We believe technologies and bioengineering will transform future medicine, which bring positive changes to understanding and curing diseases.

We are interested in developing technologies for discovery-based synthetic biology and gene and cell therapy. We are eager to learning more about the functions of the mammalian genome and how to read and manipulate the genome for disease treatment.

For discovery-based synthetic biology, we use principles of synthetic biology to engineer molecules and genetic circuits to learn new biology. We use human T cells or stem cells as our engineering chassis, and design them to detect new antigens to better kill cancer cells or  integrate many environmental and genomics cues to maintain or change cell fates for body repairing. We are interested in learning how genetics circuits can integrate with the host genomic programs to more powerful sensor-processor-actuator systems. By engineering at the scale from molecular to cellular to organismal level, we hope to make synthetic biology a better discovery tool.
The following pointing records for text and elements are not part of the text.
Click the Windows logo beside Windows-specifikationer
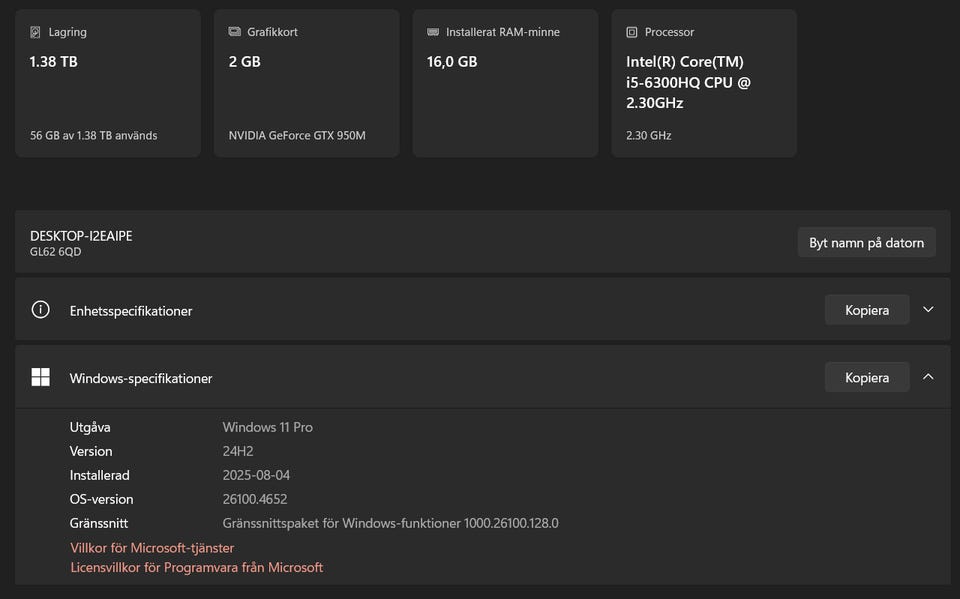Viewport: 960px width, 599px height. point(41,377)
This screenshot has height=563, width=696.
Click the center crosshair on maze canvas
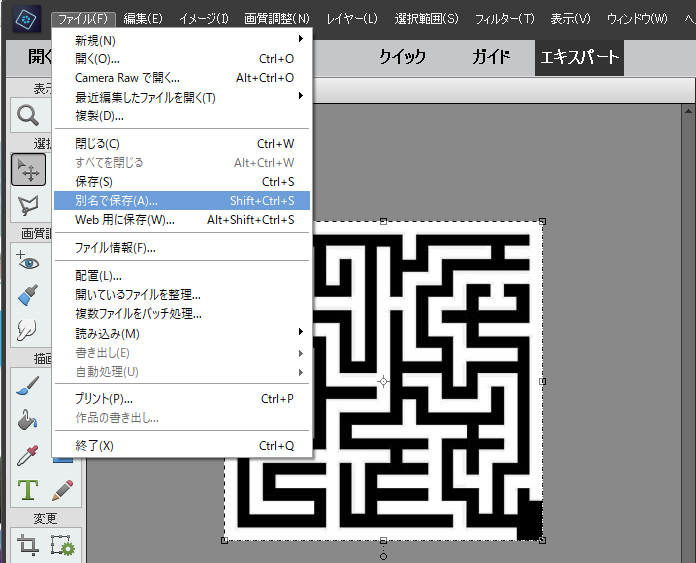(383, 381)
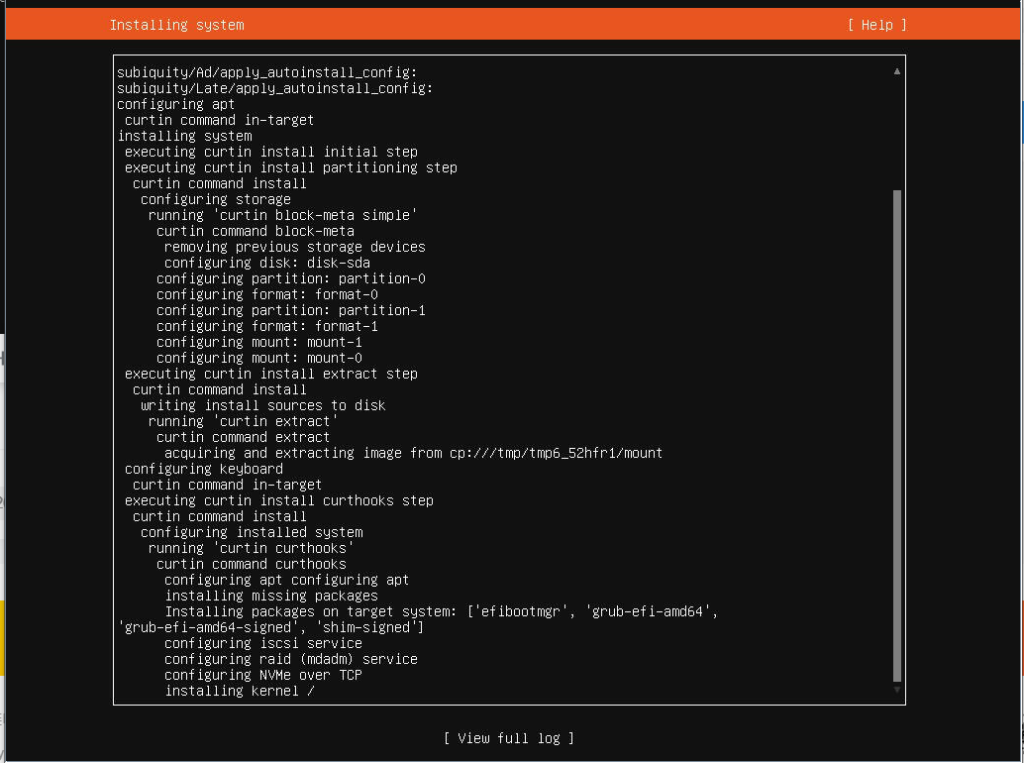Image resolution: width=1024 pixels, height=763 pixels.
Task: Select 'configuring partition: partition-0' line
Action: coord(290,279)
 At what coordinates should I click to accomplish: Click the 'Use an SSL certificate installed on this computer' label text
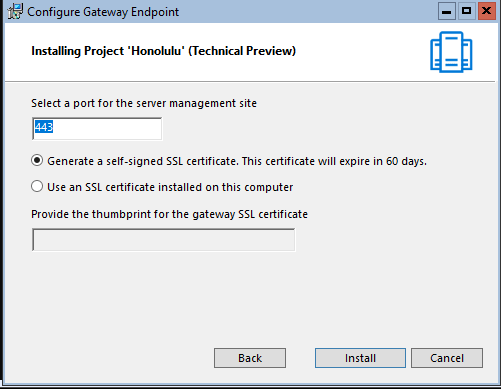[x=170, y=187]
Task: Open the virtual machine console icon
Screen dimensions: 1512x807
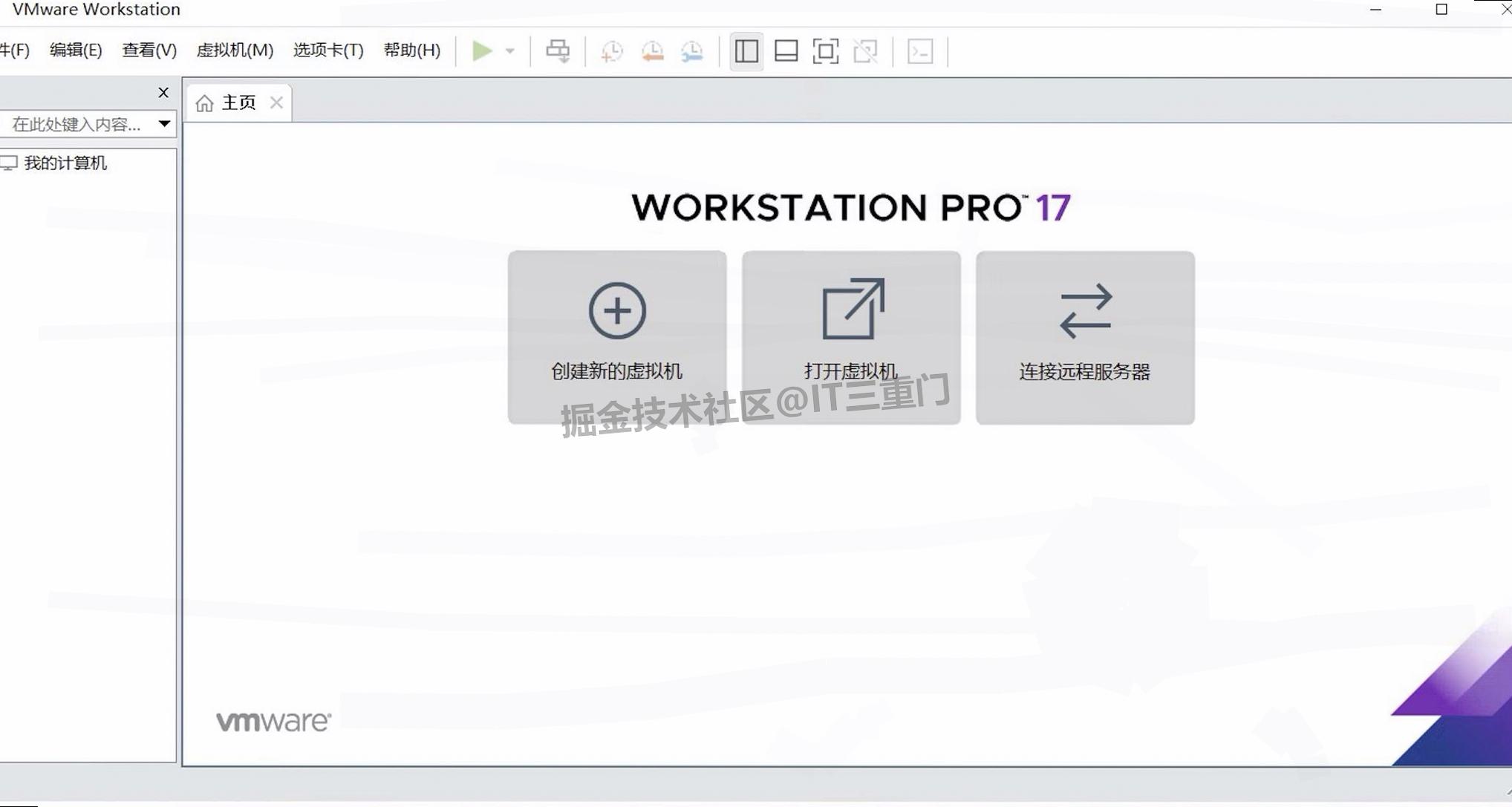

For gene and cell therapy, we develop new tools for treatment of cancer, genetic disease, or infectious disease. We developed the first use of the nuclease deactivated dCas9 for gene regulation and epigenome editing. We developed CRISPR interference (CRISPRi) and CRISPR activation (CRISPRa) for targeted gene activation and repression. We developed LiveFISH for live imaging of DNA and RNA in living cells. We developed CRISPR-GO that allows manipulation of the 3D spatial organization of the genome. We developed and test PAC-MAN as a possible treatment to fight influenza, SARS-CoV-2 and RNA viruses. I hope some of these tools will change future gene and cell therapy.

We combine CRISPR genome engineering, molecular engineering, synthetic biology, and bioinformatics to study human genomics, as well as to develop novel gene and cell therapy to treat cancer, degeneration, and infectious diseases.